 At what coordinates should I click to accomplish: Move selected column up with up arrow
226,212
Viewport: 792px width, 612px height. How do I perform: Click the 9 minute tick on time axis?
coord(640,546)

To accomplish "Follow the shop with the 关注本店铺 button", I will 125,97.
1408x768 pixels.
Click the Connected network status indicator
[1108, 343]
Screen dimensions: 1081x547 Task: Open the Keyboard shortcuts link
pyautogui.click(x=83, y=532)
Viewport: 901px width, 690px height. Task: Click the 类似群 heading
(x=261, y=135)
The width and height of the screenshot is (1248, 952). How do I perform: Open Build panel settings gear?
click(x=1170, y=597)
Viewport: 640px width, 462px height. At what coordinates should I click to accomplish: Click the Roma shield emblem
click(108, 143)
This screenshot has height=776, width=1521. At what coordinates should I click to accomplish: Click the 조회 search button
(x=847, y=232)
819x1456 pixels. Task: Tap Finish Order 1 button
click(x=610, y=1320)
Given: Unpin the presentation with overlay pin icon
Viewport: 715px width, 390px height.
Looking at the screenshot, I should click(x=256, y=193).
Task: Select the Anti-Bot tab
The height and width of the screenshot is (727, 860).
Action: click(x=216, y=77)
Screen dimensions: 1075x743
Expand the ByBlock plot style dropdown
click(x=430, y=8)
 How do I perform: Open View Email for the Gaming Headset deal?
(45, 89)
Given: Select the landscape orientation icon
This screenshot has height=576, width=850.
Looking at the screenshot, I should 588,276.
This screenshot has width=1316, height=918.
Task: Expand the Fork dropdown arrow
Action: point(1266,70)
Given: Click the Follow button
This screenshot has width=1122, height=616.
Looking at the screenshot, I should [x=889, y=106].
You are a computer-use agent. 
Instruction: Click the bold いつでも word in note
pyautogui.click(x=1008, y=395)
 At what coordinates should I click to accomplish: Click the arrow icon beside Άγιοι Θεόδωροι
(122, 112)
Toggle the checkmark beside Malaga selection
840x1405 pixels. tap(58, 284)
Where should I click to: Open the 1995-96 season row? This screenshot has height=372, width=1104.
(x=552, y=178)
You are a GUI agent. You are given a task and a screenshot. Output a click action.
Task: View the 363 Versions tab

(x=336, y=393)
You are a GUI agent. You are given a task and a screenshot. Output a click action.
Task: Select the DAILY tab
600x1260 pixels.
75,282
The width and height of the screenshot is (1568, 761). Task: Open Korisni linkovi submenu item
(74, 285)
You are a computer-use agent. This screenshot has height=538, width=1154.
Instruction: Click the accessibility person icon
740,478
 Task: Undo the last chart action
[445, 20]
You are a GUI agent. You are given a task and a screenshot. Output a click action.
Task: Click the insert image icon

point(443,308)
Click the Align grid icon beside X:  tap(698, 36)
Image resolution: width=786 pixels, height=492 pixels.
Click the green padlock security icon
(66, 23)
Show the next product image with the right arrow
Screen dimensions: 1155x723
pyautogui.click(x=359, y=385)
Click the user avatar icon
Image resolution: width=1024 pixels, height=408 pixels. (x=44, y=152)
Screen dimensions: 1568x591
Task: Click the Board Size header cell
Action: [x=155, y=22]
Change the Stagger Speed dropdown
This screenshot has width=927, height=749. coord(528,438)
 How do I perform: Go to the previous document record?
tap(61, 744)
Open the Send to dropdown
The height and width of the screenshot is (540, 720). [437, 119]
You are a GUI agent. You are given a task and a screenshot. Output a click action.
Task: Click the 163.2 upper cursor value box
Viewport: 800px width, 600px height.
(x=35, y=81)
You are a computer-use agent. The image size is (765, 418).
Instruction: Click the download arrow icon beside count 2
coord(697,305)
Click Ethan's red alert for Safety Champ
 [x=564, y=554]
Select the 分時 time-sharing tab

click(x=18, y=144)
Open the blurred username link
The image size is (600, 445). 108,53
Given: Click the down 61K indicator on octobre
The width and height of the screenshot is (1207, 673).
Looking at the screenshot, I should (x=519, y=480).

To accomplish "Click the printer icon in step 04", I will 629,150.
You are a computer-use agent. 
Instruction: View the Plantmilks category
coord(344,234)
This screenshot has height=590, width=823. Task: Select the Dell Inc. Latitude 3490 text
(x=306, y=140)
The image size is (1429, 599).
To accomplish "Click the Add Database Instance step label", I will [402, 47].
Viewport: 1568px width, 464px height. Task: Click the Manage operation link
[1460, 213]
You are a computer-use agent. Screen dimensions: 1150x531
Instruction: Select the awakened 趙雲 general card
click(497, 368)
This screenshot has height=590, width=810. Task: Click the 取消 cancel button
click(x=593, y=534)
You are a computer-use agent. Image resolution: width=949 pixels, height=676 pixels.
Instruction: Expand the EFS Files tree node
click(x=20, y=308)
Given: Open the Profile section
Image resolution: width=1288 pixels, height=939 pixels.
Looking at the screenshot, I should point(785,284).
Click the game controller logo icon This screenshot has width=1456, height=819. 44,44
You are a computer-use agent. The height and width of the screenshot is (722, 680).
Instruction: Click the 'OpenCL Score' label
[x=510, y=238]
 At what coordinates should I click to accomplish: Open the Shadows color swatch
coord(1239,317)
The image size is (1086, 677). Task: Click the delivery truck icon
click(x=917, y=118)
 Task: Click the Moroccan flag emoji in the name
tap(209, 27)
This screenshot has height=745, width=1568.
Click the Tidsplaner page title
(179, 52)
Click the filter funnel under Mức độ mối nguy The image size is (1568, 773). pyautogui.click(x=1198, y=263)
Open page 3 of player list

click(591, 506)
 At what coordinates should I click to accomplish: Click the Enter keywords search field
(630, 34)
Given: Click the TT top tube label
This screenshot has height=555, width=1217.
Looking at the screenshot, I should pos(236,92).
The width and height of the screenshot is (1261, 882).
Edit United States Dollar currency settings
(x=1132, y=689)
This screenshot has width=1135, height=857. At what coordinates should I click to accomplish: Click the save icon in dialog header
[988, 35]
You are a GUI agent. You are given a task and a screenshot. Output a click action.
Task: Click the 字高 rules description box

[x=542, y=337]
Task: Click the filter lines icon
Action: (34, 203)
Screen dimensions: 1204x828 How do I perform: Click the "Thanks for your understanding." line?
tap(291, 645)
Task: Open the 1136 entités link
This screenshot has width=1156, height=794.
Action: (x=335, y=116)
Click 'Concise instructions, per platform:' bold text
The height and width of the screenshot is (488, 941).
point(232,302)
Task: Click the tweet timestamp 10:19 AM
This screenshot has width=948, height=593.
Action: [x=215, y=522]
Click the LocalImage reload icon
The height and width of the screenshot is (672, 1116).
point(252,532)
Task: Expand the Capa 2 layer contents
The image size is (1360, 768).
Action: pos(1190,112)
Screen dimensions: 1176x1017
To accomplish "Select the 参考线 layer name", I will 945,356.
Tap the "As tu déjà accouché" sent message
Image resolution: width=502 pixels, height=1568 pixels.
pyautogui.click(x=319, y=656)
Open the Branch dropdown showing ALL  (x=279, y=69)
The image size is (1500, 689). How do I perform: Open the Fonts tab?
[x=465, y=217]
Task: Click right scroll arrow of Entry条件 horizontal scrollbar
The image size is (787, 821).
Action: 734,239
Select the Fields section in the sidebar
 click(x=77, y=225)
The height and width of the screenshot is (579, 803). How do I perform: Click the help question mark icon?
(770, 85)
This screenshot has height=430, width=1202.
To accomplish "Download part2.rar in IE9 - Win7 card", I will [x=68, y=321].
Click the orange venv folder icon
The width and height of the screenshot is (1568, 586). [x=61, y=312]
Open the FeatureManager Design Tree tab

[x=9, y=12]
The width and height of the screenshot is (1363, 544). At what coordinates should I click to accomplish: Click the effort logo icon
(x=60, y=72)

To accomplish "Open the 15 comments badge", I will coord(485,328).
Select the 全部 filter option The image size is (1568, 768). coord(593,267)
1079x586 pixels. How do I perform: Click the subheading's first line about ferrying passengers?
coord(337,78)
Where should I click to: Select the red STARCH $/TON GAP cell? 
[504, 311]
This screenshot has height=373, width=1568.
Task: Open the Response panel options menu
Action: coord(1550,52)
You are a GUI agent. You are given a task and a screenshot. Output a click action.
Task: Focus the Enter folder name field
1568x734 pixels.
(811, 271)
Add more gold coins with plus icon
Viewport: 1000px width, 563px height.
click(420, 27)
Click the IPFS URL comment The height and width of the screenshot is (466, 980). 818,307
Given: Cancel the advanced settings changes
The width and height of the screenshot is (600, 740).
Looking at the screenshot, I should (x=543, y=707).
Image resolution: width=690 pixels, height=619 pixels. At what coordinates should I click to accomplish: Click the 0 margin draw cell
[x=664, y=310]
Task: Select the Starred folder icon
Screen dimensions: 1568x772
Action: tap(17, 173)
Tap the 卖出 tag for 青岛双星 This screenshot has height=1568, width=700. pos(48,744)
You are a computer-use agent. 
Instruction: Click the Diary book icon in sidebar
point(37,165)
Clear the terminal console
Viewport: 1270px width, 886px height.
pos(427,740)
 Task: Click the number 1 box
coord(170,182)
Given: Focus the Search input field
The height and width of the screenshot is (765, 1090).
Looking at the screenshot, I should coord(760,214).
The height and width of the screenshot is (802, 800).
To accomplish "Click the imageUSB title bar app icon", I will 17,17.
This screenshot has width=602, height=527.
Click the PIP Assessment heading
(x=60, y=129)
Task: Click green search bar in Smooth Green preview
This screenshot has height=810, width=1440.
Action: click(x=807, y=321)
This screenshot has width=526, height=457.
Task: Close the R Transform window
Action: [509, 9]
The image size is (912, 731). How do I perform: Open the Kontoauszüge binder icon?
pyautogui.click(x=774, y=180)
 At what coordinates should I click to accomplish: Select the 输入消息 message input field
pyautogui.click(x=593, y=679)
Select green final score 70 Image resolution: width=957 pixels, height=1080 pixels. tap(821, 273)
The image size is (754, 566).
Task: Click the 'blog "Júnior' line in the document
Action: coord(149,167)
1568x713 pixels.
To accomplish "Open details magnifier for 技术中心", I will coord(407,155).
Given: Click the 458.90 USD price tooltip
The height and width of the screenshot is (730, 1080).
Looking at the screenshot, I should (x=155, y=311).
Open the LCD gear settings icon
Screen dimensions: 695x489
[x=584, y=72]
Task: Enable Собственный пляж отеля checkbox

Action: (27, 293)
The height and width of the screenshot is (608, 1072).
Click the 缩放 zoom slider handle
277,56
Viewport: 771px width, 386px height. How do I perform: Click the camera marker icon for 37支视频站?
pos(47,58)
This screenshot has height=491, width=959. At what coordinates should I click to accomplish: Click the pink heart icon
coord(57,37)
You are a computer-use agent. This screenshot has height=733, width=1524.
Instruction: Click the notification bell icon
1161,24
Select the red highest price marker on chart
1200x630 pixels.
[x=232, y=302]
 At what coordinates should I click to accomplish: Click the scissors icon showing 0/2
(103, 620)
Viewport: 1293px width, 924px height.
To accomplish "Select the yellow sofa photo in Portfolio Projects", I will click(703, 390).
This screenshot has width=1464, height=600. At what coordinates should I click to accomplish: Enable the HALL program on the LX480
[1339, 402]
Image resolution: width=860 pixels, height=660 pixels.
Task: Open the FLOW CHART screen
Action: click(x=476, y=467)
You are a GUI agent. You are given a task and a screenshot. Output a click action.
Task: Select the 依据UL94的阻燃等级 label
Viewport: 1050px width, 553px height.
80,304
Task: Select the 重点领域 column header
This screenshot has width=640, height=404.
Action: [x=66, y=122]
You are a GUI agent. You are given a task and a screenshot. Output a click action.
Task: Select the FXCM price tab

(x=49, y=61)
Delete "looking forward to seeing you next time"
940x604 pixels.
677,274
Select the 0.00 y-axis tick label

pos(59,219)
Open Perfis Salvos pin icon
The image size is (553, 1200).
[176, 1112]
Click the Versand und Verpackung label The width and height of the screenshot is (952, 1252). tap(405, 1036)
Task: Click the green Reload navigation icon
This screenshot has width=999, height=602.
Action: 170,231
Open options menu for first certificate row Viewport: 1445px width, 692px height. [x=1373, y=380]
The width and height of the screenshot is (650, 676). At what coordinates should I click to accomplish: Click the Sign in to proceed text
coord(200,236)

- WORK ITEM
Could you write out, exactly as given, the lines from the one holding "Open options menu" through the end of the listing, and nothing else?

- WORKED SOLUTION
Open options menu for first certificate row Viewport: 1445px width, 692px height. [x=1373, y=380]
The width and height of the screenshot is (650, 676). At what coordinates should I click to accomplish: Click the Sign in to proceed text
coord(200,236)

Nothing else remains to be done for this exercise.